Continue the XSLT stylesheet procedure, starting right after its final sentence.

** Begin Selected excerpt **

The procedure recapitulated

(1) Create a XSLT stylesheet file: xxx.xsl

(2) Copy/paste the XSLT header and root element below (decide encoding as you like)

<?xml version="1.0" ?> 
 <xsl:stylesheet version="1.0" xmlns:xsl="http://www.w3.org/1999/XSL/Transform">

</xsl:stylesheet>

(3) Write a rule that deals with your XML root element This rule must produce the root, head and body of the HTML (copy/paste this too, but replace "page ")

<xsl:template match="page">
   <html>
    <head> 
     <!-- <title> <xsl:value-of select="title"/> </title> -->
    <title>A wonderful HTML page made from XML</title> 
    </head>
    <body bgcolor="#ffffff">
      <xsl:apply-templates/>
    </body>
   </html>
</xsl:template>

(4) Write rules for each (!!) of your XML elements,

  • for each insert some HTML, sometimes some text, or sometimes nothing
  • make sure to place a <xsl:apply-templates> inside each rule (usually between some HTML) ... unless you wish to censor contents.

** End Selected excerpt **
** Begin Stored data **

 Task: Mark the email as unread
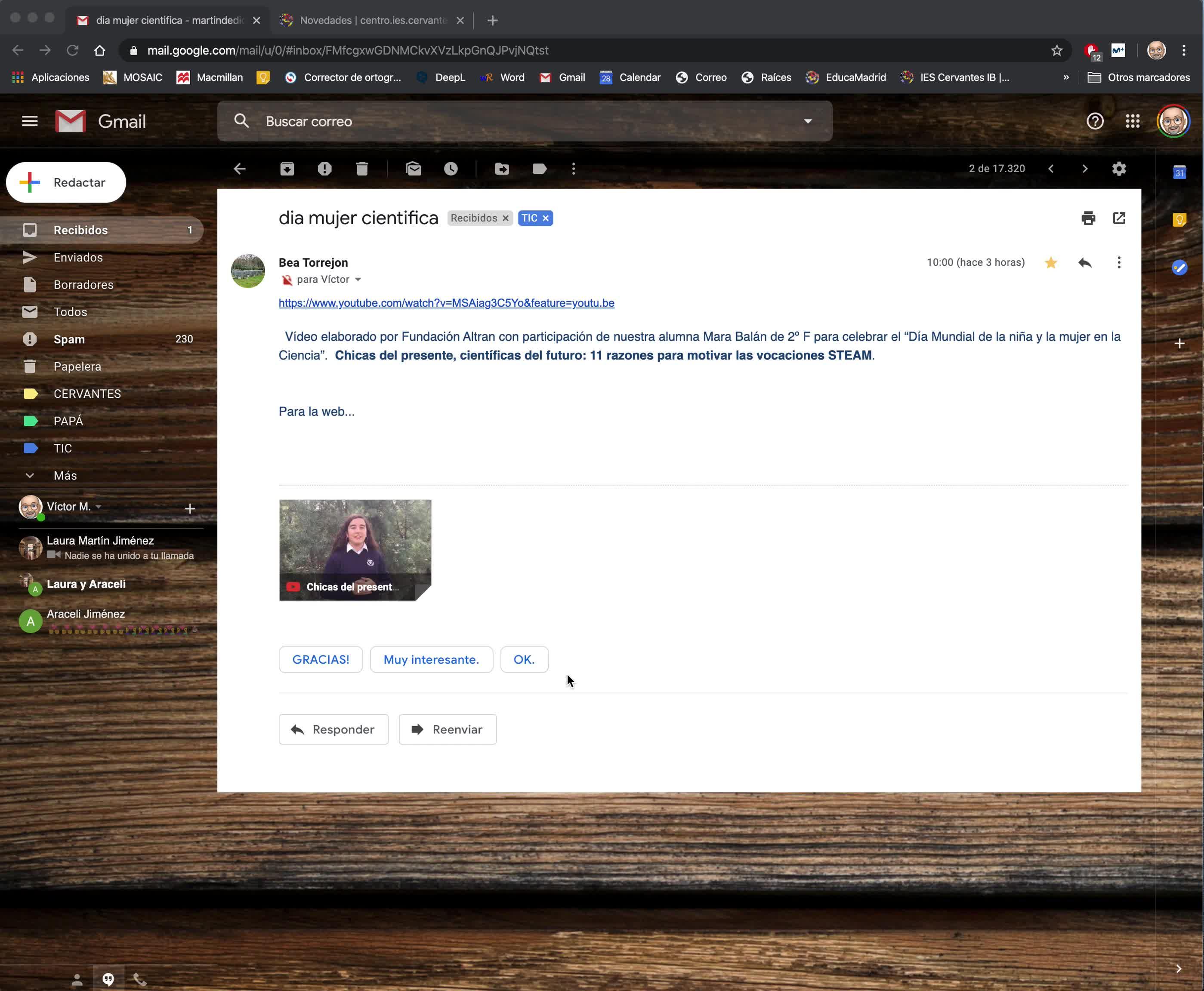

** End Stored data **

## Exercise output
A typical simple rule might look like this:

<xsl:template match="element_name">
    <h1>Some kind of heading</h2>
    <div class="element_name"> 
      <xsl:apply-templates/>
    </div>
   </xsl:template>

(5) Associate this stylesheet with your XML file using:

 <xml-stylesheet href="xxx.xsl" type="text/xsl"?>

Tuning output with xsl:output and CSS

Output declarations

So far, HTML output produced would display in a navigator, but is not fully HTML compliant.

xsl:output is an instruction that allows you to fine-tune XSLT translation output in an easy way. Its definition is the following:

<xsl:output
 method = "xml" | "html" | "text"
 version = nmtoken
 encoding = string
 omit-xml-declaration = "yes" | "no"
 standalone = "yes" | "no"
 doctype-public = string
 doctype-system = string
 indent = "yes" | "no"
 media-type = string
/>

Usually, this instruction is inserted in the beginning of the file (after xsl:stylesheet). Below, we firstly provide a few examples that deal with the major HTML dialects (HTML4, XHTML, HTML5). We then add examples that translate from XML to some other XML.

HTML 4 output

Example - Output in HTML 4 UTF-8 encoded
 <xsl:output method="html"
     encoding="UTF-8"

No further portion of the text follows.